A project of this magnitude, of course, will need the approval of the city’s Planning Board, Zoning Board and Historic Preservation Commission. We expect residents and businesses to express a mix of reactions — some thrilled to have such a memorable addition and boost to Cape May’s tourism economy, some worried about the scale of the hotel and the traffic it would add.
The hotel would continue the widespread trend throughout America of development in zones at flood-and-storm risk. A few thoughts on that.
Cape May already is fully developed, and if a project meets current state and federal requirements (making lower floors internal parking reminds us of typical European construction in such zones), it should be OK on that score.
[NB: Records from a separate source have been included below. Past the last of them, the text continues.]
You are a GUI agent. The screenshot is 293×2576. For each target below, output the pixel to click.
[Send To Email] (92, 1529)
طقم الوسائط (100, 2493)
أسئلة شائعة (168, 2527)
Arguments for greater state and federal oceanfront restrictions are welcome, but today’s projects can’t be required to meet some imagined future rules.
Whatever risk there is in the hotel’s proximity to the ocean (and it’s not nearly as close as the convention center), most of that risk would seem to be borne by the owners and their insurance.
Finally, it is becoming clearer that the appropriate, cost-effective response to living at the shore will be adaptations that reduce flooding and protect buildings. If anything, the existence of projects such as this grand hotel probably will help build the support needed to move forward with massive flood and storm mitigation works.